Southeast Seattle is the place where the major impact of I-200 can be felt. It is the place where the unemployed roam the streets in small packs, people can be found sleeping in cars and the place where many of the released prisoners come back to. It's the part of Seattle that has some of the worst problems.
These lost souls eventually drop out of the system. They stop voting. The politicians start to ignore the few who do, and they don't knock on our doors or send us election mail.
So where do we go from here? The bad news is obvious but how can we turn this bad news into good news?
First get rid of I-200. Secondly allocate resources to the people who need them the most. If most of the city's problems stem from the income gap, with a disproportionate number of African Americans in prison or unemployed, it's time to allocate resources specifically to those problems.
It's also time for the leadership of the African American community to put pressure on the community to be more productive, the politicians who serve our community, and the Democratic Party. The only major federal, state, county or city agency with any funding that has black or African American in its name is the African American Commission, and it's barely funded.

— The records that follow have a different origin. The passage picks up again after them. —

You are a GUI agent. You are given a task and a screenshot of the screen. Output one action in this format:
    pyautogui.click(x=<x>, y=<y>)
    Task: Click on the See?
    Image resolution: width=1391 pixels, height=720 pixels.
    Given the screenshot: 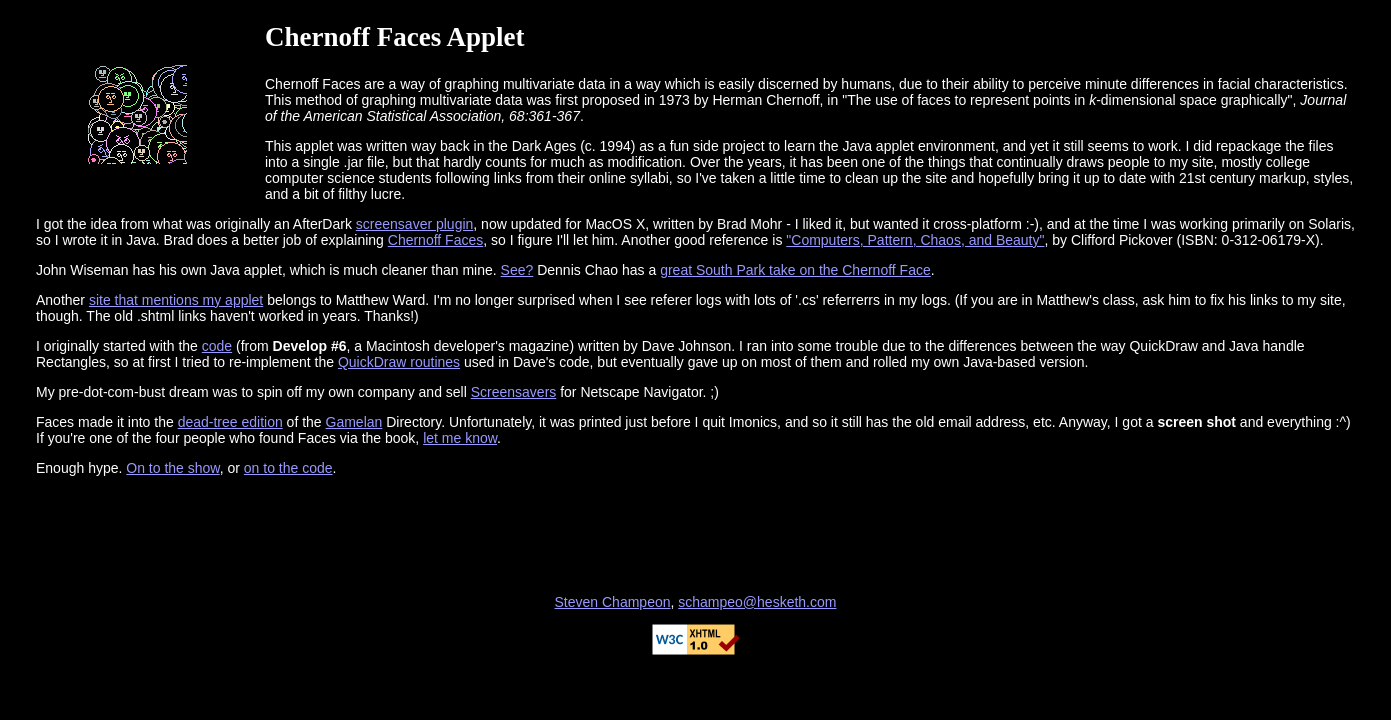 What is the action you would take?
    pyautogui.click(x=517, y=270)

This is not just an issue that affects African Americans. A huge portion of Washington's tax dollars are being used to keep people in prison and paying law enforcement as well as feeding and housing the homeless or near homeless. Another big chunk of money is needed to keep emergency rooms open and somehow take care of people, especially those who don't have insurance and are shot, stabbed or other wise injured by violent crimes.
I can hear the detractors- where does the money come from? We can't afford it!
Every taxpayer is entitled to receive back some portion of the money they spend on taxes and that is the only way of creating a level playing field.
I hear conservative politicians talking about the people's money and how it's important that people get a return on their tax investment they pay the government. That sounds good to me and it's time that the same logic is used when talking about the African American community and Southeast Seattle.
I-200 was not designed to fix these problems, and that's why states other than Washington and California voted it down. It's time to talk openly and honestly about race and realize that what affects one racial group in America will eventually affect everyone around them.
I can't speak for California, but in Washington it's time to reassess who our friends are. Their silence or support of I-200 is the ideal litmus test.